Notch 3 immunofluorescent staining is increased in PECs of aged mice. Confocal microscopy images (magnification: ×400) are shown of JM glomeruli from young mice aged 3 mo and old mice aged 27 mo. Glomeruli are indicated by dashed circles. Scale bars are provided. Nuclei were stained blue with DAPI. A: Notch 3 staining was faintly detected in cells lining Bowman's capsule in young animals (red, arrowhead). Dashed arrows show internal positive controls for Notch 3 in vessels. B: in old mice, Notch 3 staining was markedly increased in cells along Bowman's capsule (arrowheads). C: when Notch 3 antibody was substituted with the IgG isotype control, staining was not detected.

Fig. 11.

Schematic proposal for changes in glomerular PECs in mice with advanced age. In young mice, confluent PECs (blue color with green nuclei) attach to Bowman's capsule.
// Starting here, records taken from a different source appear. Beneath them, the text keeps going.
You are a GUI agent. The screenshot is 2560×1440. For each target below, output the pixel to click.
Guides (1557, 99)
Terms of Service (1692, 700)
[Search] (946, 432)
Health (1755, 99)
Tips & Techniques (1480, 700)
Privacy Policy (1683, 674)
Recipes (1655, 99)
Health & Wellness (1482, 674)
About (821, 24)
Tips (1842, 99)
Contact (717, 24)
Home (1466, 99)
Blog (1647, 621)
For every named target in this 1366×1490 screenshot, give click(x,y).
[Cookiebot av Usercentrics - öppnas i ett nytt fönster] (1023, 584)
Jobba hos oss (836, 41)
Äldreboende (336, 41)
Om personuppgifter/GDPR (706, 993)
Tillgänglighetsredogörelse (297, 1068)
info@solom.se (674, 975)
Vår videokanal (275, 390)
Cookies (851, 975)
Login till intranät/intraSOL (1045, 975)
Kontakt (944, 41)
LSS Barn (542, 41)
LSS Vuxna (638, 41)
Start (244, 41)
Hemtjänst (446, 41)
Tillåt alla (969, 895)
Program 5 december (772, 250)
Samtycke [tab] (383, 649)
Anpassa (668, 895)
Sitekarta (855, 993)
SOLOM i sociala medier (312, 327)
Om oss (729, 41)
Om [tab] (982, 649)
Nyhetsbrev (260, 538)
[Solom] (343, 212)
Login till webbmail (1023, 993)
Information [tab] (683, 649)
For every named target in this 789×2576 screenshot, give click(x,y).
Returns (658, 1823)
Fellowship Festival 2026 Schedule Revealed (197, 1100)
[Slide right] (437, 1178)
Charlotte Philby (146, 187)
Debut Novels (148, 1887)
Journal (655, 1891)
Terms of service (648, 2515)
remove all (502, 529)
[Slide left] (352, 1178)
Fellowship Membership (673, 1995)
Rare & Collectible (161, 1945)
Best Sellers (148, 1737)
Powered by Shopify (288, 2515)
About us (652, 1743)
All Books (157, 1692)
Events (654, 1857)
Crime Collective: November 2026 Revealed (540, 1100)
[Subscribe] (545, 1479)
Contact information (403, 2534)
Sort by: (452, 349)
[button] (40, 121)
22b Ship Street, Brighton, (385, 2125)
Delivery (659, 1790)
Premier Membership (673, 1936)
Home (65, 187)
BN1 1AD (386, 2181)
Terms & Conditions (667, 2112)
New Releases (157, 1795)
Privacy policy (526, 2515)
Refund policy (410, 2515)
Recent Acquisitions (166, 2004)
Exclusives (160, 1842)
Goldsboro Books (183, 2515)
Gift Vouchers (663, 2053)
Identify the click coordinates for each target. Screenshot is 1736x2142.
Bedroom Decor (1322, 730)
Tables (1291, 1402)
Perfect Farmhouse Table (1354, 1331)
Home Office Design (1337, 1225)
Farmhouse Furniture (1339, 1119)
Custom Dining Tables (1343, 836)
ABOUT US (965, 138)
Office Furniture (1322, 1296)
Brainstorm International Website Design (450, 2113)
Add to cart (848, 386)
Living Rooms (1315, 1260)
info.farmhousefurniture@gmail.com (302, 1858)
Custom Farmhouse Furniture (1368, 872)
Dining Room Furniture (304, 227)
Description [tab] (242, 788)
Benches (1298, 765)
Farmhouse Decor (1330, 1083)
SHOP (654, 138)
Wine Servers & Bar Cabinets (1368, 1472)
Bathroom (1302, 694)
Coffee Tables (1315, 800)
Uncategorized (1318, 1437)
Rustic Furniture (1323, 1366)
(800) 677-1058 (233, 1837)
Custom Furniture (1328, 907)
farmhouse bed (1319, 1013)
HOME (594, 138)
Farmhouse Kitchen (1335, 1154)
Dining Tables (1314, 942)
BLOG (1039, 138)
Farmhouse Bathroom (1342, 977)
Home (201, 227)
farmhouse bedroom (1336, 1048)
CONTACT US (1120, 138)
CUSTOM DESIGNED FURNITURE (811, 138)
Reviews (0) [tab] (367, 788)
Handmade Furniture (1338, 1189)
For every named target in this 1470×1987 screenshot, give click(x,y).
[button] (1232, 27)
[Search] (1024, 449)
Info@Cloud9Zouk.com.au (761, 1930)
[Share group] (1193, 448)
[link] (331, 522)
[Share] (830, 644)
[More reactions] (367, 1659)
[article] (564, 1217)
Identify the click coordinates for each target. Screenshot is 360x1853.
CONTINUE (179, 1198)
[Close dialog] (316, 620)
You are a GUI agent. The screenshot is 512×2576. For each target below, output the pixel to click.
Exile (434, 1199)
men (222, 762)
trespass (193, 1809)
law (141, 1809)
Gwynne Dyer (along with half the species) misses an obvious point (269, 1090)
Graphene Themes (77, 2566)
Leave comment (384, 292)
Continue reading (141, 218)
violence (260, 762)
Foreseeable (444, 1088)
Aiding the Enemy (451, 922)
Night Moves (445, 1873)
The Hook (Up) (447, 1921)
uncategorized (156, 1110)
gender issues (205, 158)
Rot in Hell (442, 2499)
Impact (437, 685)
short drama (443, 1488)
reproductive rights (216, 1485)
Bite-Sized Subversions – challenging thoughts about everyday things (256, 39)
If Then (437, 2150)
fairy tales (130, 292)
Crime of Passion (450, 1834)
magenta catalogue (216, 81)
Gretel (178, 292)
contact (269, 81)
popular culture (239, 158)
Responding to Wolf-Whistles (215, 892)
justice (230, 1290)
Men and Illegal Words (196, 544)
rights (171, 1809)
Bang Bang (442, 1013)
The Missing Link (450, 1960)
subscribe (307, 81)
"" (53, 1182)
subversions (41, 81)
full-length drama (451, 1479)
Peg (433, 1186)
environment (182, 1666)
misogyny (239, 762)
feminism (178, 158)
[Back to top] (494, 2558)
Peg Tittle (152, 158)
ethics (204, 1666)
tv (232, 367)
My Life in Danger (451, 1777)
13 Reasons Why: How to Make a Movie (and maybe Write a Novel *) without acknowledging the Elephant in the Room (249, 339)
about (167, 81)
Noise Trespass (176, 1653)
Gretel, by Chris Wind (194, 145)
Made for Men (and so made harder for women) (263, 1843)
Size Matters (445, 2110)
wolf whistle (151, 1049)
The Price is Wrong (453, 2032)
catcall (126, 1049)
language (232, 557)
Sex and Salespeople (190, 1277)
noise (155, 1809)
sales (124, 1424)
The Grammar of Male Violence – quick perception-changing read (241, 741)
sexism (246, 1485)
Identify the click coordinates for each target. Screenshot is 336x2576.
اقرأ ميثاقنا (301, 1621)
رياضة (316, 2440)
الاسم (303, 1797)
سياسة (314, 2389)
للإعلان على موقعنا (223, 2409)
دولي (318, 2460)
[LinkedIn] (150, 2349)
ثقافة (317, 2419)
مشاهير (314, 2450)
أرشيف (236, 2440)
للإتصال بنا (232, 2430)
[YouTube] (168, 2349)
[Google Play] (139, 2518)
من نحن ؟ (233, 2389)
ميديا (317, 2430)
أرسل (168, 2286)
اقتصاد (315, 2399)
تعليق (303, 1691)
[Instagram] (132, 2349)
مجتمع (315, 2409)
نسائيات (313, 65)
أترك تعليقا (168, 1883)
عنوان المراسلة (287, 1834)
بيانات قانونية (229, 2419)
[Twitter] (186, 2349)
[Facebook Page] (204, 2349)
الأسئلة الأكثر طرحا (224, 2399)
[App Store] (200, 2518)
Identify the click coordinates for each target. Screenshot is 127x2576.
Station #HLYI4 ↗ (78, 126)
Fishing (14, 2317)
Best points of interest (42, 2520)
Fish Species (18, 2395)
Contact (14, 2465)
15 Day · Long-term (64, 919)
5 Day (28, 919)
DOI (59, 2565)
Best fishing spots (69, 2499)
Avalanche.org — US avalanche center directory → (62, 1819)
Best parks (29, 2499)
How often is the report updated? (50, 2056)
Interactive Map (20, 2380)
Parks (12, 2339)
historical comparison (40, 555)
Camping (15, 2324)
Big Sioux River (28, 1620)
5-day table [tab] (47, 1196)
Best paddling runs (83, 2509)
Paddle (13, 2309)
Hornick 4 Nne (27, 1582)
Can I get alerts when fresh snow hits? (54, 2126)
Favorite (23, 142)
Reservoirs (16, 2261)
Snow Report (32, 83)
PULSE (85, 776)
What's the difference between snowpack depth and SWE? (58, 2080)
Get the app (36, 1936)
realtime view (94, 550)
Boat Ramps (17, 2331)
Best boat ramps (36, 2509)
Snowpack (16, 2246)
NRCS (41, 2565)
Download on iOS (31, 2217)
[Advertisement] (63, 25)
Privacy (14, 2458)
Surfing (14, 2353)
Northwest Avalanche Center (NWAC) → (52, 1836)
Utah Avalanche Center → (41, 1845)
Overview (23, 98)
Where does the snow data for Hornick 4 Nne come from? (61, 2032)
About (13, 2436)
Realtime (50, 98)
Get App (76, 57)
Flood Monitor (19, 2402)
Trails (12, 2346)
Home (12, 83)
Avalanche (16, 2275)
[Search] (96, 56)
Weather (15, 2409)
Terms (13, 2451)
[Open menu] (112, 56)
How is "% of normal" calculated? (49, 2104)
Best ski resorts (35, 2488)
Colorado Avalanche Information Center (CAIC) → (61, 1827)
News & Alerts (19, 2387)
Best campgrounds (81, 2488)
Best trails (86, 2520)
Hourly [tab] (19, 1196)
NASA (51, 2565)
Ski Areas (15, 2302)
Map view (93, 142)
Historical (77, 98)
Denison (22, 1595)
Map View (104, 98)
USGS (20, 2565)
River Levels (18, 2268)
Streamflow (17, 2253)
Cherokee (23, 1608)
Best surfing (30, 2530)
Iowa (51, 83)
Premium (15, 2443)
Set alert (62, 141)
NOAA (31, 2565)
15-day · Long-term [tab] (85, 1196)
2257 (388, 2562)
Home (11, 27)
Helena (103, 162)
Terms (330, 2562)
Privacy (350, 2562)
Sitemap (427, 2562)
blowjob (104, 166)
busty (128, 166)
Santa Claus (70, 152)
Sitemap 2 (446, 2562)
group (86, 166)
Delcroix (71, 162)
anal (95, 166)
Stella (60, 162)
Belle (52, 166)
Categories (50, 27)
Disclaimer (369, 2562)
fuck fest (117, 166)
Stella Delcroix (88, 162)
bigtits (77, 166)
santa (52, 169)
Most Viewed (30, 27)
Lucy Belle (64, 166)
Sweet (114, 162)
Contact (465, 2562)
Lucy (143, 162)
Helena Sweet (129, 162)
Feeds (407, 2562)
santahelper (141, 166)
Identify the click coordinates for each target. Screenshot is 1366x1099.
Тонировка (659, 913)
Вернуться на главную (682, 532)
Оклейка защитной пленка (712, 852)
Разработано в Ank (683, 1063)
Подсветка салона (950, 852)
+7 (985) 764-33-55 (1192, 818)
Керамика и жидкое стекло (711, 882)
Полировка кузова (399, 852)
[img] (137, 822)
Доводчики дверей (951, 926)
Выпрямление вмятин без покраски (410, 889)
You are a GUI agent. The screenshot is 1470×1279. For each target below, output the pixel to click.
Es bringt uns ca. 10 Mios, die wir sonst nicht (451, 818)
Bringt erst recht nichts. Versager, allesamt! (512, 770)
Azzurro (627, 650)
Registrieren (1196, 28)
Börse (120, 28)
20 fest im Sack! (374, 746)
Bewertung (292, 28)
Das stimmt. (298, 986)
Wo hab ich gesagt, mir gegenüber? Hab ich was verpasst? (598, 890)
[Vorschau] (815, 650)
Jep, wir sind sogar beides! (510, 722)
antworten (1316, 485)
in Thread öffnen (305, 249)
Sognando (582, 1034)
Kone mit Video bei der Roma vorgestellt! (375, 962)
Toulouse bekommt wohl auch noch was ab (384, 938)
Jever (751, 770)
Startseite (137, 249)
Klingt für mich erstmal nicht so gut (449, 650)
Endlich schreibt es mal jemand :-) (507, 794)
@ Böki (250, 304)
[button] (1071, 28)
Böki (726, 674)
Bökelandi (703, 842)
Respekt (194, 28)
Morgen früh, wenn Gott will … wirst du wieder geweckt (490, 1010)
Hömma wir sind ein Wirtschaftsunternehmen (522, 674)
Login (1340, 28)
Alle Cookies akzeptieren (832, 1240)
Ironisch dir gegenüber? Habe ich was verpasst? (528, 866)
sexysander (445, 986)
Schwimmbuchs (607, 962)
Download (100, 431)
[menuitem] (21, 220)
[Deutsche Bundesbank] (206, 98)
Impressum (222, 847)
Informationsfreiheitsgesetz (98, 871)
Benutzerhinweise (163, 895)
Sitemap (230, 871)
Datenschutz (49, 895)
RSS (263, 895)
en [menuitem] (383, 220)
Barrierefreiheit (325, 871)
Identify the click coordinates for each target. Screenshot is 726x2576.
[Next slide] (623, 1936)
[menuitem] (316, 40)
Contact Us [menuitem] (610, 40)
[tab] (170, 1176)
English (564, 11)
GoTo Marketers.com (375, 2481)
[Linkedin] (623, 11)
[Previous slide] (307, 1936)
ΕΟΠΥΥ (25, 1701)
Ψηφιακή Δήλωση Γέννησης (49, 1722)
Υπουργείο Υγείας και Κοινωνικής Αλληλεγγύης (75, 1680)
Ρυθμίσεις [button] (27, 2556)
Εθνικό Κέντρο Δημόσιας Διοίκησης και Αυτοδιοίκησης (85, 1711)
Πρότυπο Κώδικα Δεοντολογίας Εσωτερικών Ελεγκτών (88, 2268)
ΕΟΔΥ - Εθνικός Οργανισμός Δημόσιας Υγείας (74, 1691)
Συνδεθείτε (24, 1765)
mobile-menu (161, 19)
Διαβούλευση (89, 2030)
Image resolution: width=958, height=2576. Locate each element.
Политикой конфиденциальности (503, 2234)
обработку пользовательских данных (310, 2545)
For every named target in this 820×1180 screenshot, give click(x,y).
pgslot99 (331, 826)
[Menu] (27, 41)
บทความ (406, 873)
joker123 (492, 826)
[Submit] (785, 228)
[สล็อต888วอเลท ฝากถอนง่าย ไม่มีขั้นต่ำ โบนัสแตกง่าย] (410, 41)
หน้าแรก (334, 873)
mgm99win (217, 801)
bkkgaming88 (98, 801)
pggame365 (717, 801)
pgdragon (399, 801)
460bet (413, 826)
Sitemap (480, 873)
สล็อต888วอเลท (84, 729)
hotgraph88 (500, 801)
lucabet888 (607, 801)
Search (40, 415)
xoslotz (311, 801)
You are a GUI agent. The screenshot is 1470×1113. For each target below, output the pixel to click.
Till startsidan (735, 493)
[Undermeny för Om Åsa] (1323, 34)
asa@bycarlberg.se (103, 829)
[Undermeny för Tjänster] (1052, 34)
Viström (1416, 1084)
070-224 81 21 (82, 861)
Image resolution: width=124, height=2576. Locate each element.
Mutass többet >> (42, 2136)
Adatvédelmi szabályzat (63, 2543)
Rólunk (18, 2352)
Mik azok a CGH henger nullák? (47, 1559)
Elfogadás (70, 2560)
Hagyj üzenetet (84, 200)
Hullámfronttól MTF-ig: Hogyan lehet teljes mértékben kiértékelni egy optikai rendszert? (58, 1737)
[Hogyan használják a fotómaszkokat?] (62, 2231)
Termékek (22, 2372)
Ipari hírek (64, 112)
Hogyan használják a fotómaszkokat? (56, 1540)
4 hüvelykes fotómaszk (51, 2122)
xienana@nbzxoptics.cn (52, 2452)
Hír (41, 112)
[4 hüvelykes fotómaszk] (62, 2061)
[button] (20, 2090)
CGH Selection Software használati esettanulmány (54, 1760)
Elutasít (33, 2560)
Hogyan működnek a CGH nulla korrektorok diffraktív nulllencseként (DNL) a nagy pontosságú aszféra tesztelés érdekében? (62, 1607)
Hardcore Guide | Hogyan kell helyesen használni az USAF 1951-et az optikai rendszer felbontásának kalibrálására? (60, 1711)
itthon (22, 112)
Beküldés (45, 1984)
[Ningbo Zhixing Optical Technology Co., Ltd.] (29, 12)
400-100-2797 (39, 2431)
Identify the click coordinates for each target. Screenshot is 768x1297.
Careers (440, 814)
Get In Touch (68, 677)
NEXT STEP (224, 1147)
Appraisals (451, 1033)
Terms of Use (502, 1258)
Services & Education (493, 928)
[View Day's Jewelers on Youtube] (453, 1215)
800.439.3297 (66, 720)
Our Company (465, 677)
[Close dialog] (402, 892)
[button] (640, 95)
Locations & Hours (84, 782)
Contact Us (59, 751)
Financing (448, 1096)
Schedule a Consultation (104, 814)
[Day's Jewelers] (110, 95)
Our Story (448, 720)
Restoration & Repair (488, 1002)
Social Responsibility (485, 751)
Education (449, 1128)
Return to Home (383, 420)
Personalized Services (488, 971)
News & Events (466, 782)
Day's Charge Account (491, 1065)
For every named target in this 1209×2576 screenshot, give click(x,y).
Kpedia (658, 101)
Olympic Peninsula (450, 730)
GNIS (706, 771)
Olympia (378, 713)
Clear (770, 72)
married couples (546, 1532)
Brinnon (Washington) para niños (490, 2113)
With advanced age, there is a decrease in PEC density (most pronounced in JM glomeruli). Of the remaining PECs, a subset become activated and express CD44 (red) and are likely profibrotic. Another PEC subset undergoes EMT (purple), whereas another increases expression for markers typical of pericytes (orange). These events are temporally associated with, and may even be secondary to, enhanced ERK activation and Notch 3 expression in aged PECs. We speculate that with advanced age, the combination of PEC activation, possible EMT, and pericyte-myofibroblast acquisition leads to increased matrix production by PECs and contributes to glomerulosclerosis. These events, together with reduced PEC density, likely limit any potential progenitor capacity for PECs to function as podocyte progenitors in aging.